Generally speaking, in Ohio, a covenant not to compete means that the employee will agree not to work for any of their employer's competitors upon leaving the company. Such agreements are also known by the term "non-compete clauses". Compensation may be paid for employees who sign the covenant, or at times the employment may be conditioned upon such an agreement.
When are Covenants not to Compete Unenforceable?
It is difficult to discern whether a judge will enforce a given non-compete agreement. While the employer?s interests are important, Ohio courts place great importance on an individual?s freedom to pursue the employment they want. Accordingly, courts have only upheld those agreements that they consider reasonable under the circumstances. Terms contained in a covenant not to compete will be struck down by a court as unreasonable if they bind the employee for an excessively long period of time or if they cover an unreasonably large geographic area around New Lebanon.

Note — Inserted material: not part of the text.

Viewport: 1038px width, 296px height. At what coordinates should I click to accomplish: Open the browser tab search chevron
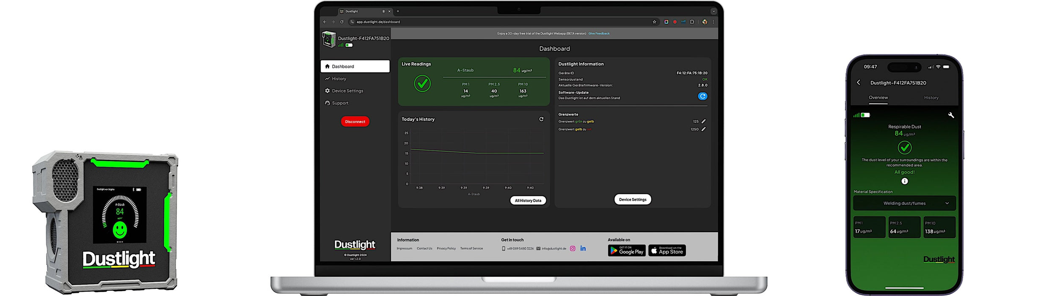(x=713, y=11)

Limitations on non-compete clauses must also be restricted to cover only competitors who are related in a rational way to the employer's industry. Lastly, the employer needs to have an acceptable business interest which justifies their motives in requiring their employee to sign a covenant not to compete.
Do I Need an Attorney when Dealing with a Covenant not to Compete?
Before signing anything that may restrict your rights, you may want to hire a New Lebanon, Ohio attorney to review the contract. A lawyer can then negotiate to modify the covenant as needed, or may even draft a new one that is acceptable to both parties Attorneys can provide valuable counseling to employers who are considering suing an employer who breached a covenant not to compete. They can also assist employees who have signed an agreement limiting their employment options.